To assess whether the persistent hypercellularity in rIFNa treated marrows was due to expansion of JAK2 mutated cells, we assessed nuclear expression of pSTAT5 by immunohistochemistry in 4 patients with paired clot sections. Two patients showed no expression of pSTAT5. One patient who achieved CMR had a slight increase in pSTAT5 expression from 18% to 28% of megakaryocyte nuclei. One individual in PMR showed a marked reduction of pSTAT5 expression from 23% to 0%. Overall, we found no correlation between %V617F and the presence of p-STAT5 staining (Table 3).
Monitoring %V617F by quantitative RT-PCR has been proposed as a surrogate marker of disease status or ‘tumor burden’ in patients with PV, analogous to the use of BCR-ABL1 transcript levels used to monitor patients with chronic myeloid leukemia. High %V617F has been associated with a poorer prognosis.65 Thus, it is not unreasonable to assume that %V617F may be a noninvasive marker of disease burden in PV patients, and that by maximally reducing the biomarker, disease regression may occur.
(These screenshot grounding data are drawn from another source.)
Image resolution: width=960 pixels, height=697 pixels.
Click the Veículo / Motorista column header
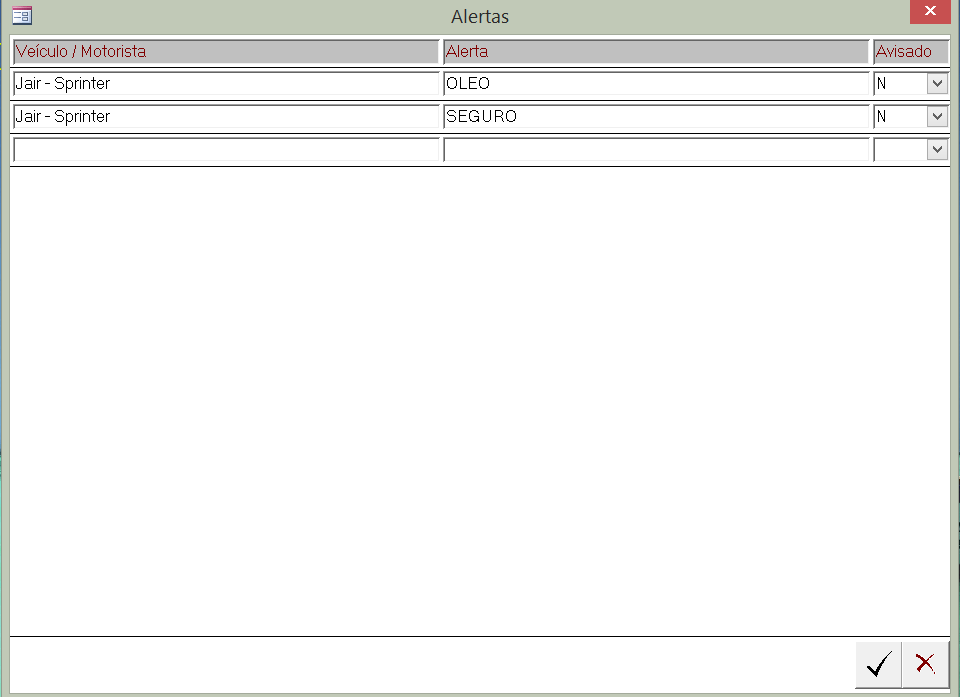(224, 51)
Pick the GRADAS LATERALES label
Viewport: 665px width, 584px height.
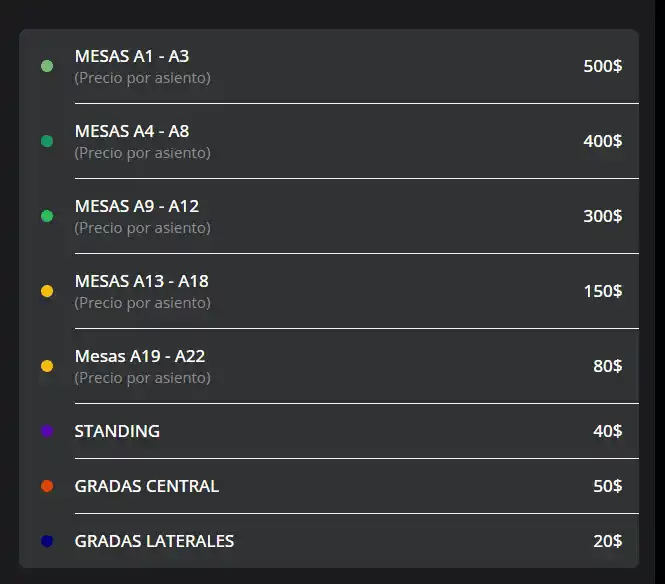click(154, 541)
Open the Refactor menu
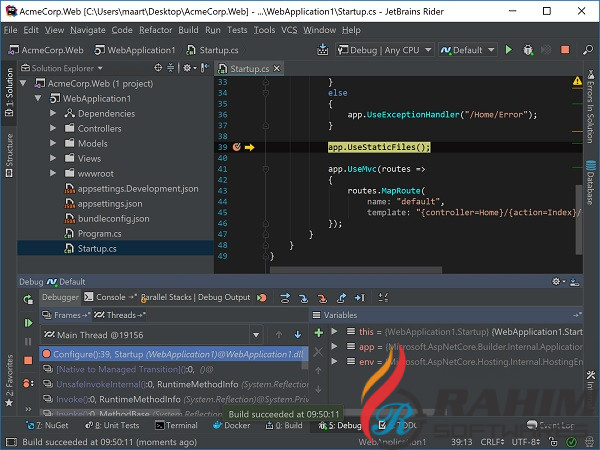This screenshot has height=450, width=600. [x=155, y=30]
Recent reports have suggested that patients with PV with a sustained molecular response to interferon treatment may be candidates for discontinuation of therapy.983 Similarly, the use of qualitative PCR (qPCR) to monitor disease and as a basis for rIFNα discontinuation has been proposed for CALR-mutated essential thrombocythemia.17 Based on our findings, it may be premature to recommend PCR-based monitoring of these patients.
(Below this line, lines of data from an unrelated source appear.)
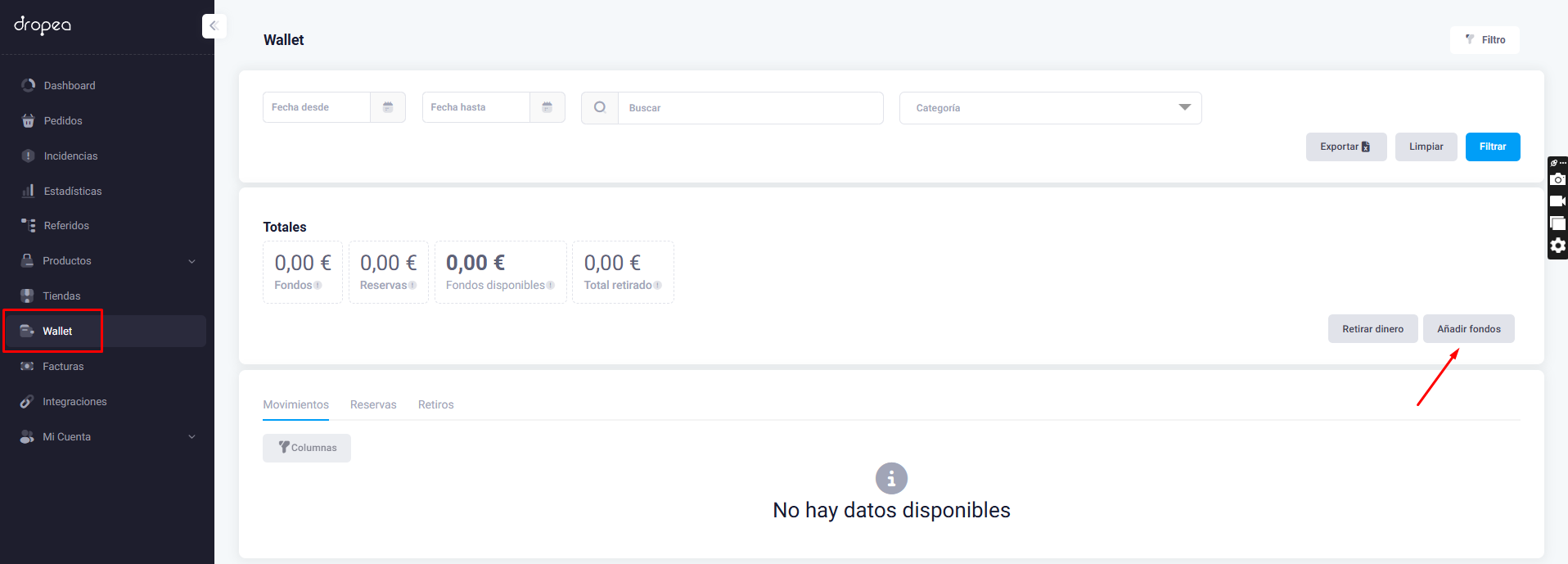
Task: Click the info icon next to Fondos disponibles
Action: tap(551, 286)
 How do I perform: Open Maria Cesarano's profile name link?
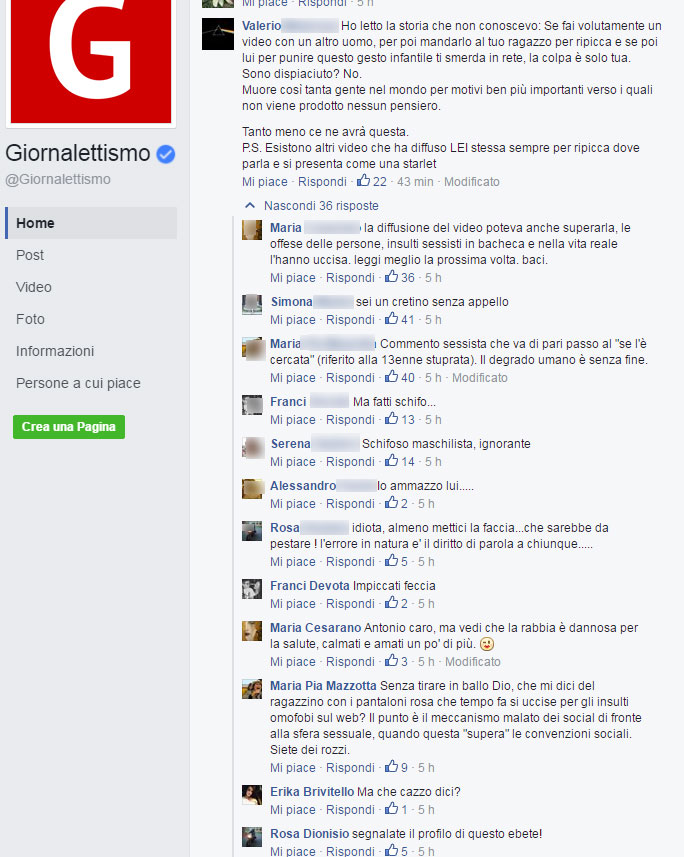(x=315, y=627)
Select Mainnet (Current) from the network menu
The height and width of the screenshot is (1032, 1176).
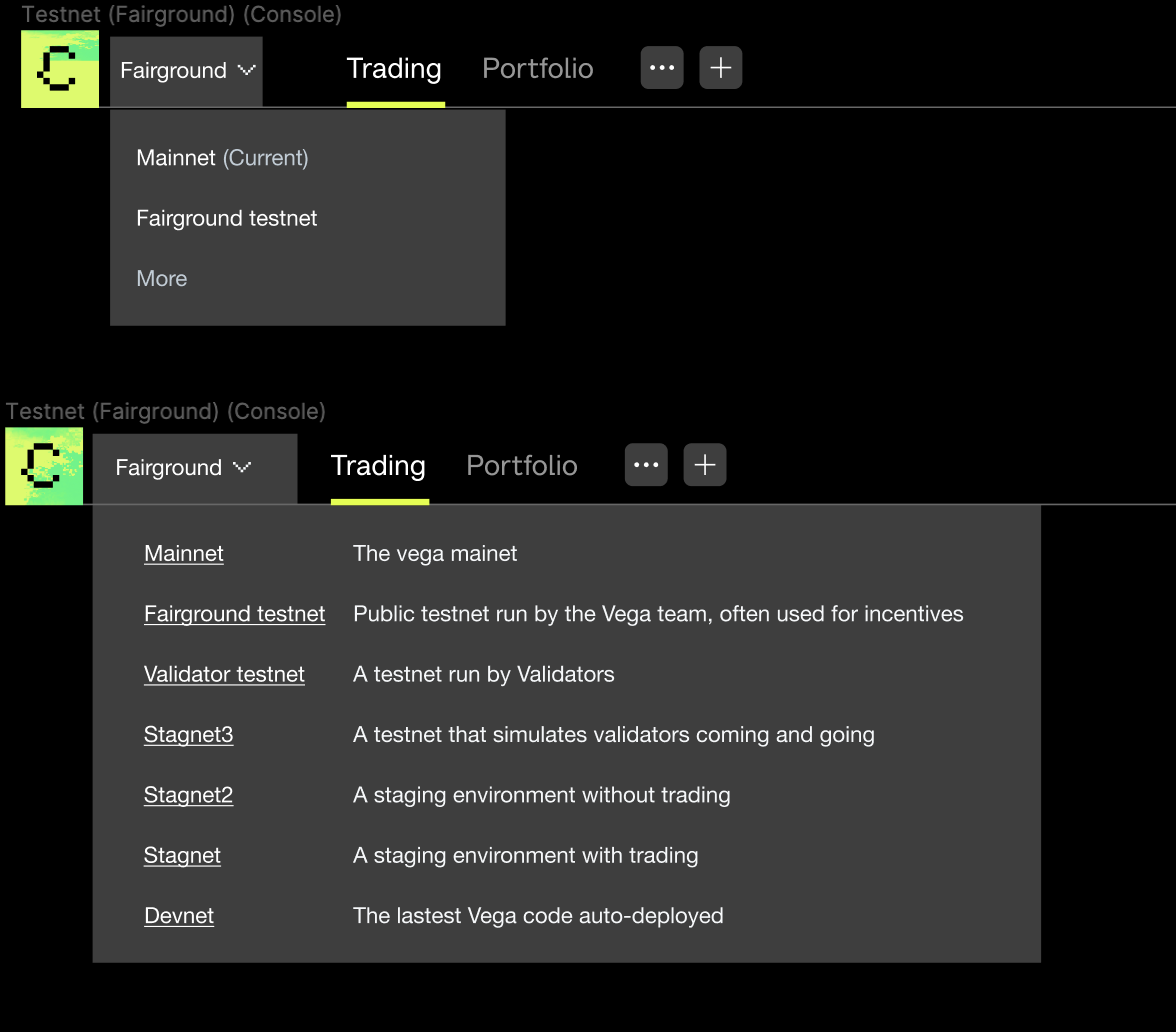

Based on our findings, it may be premature to recommend PCR-based monitoring of these patients as the sole criteria for treatment. In all patients with CMR, we observed progressive or persistent hypercellularity or fibrosis by marrow examination, suggesting to us a need for continued therapy in these patients. Furthermore, in patients who achieved CHR and/or PHR with decrease in %V617F, we observed persistent erythroid and megakaryocytic hypercellularity and no change or progressive fibrosis.
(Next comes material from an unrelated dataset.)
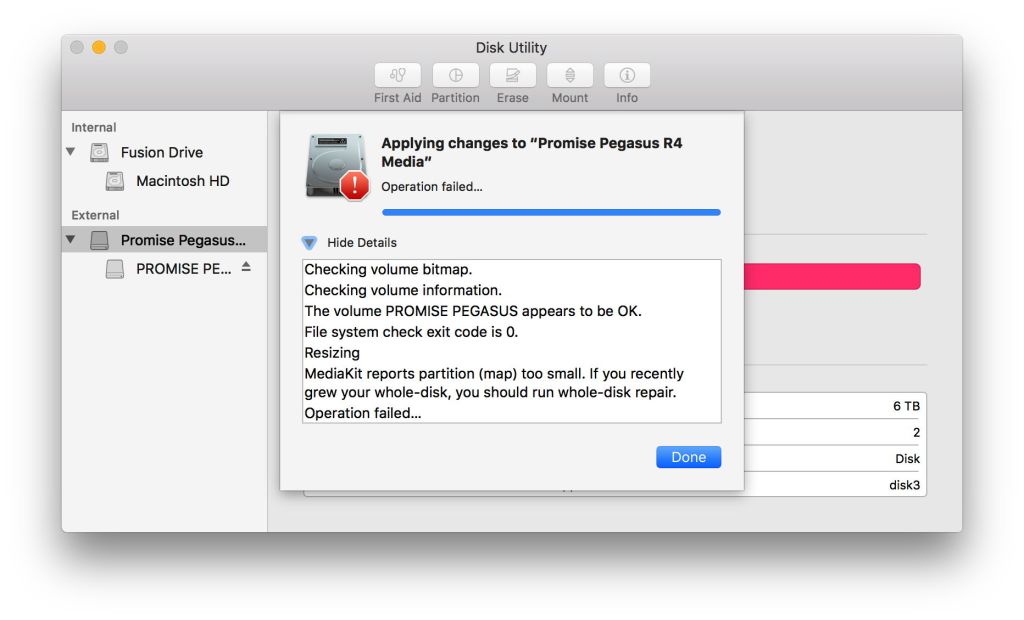Open the Info toolbar button
This screenshot has height=620, width=1024.
click(x=627, y=76)
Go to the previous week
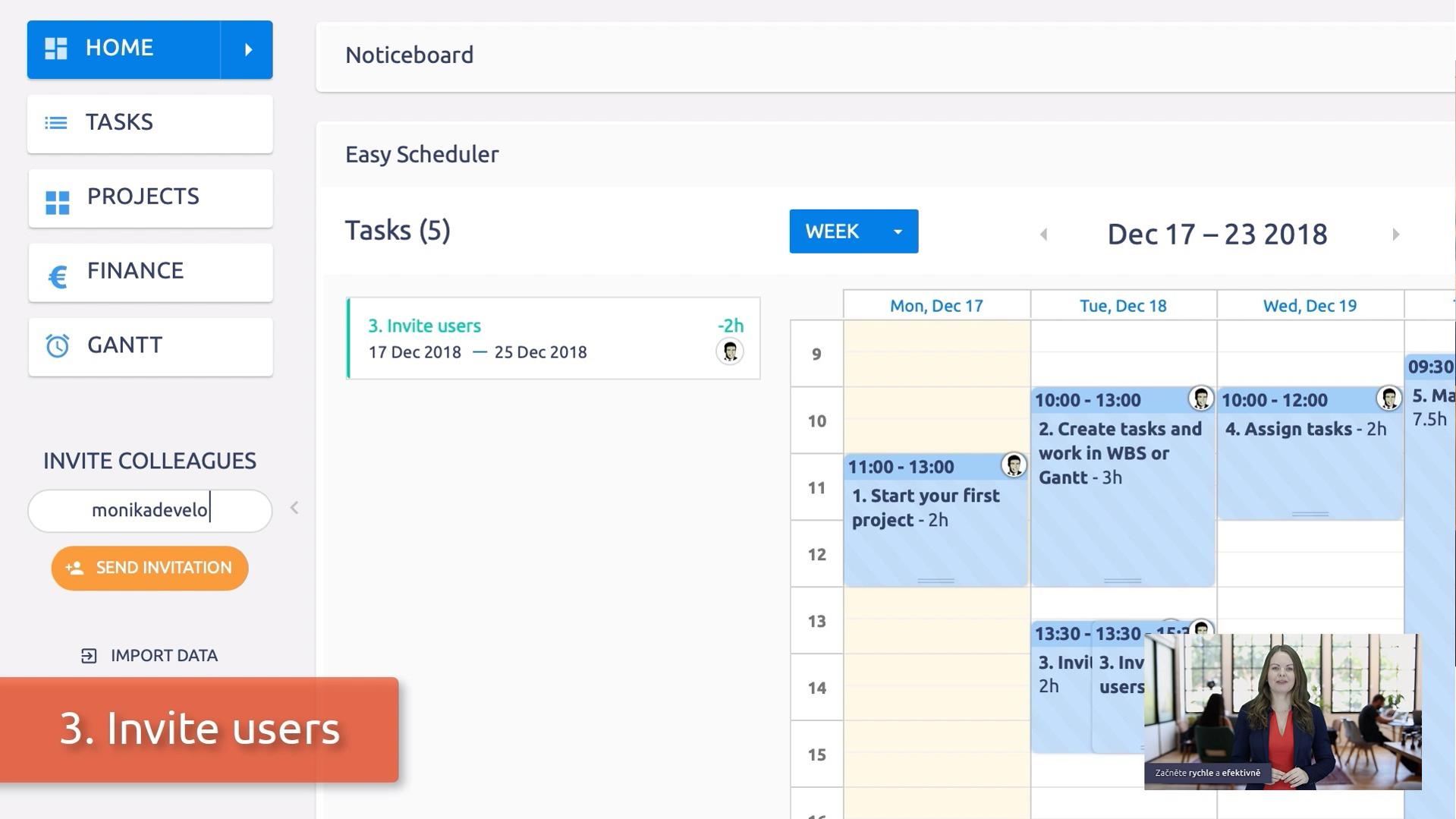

Our observations have unique implications for therapy. Our results question the use of JAK2 allele burden as the sole criterion for discontinuation of therapy. Inappropriate discontinuation of rIFNα therapy may prematurely abrogate the value of its treatment. For the moment, the prognostic significance of failing to attain a morphological response in patients who have achieved a hematologic and/or molecular response remains unresolved. It is important to resolve these issues with longer follow up in a prospective trial, since premature discontinuation of rIFNα may allow the pathogenic mechanisms of the disease to progress unfettered.
Our findings add credence to recent World Health Organization criteria stressing the importance of the marrow biopsy at diagnosis, specifically recommended first by the Polycythemia Vera Study Group (PVSG).14 Whereas it may be argued that a baseline BM biopsy is not a necessary diagnostic procedure for patients with a significantly increased red cell count and a demonstrable JAK2 allele burden, a biopsy establishes initial degree of cellularity and fibrosis which should be used in clinical decision making during the course of the illness.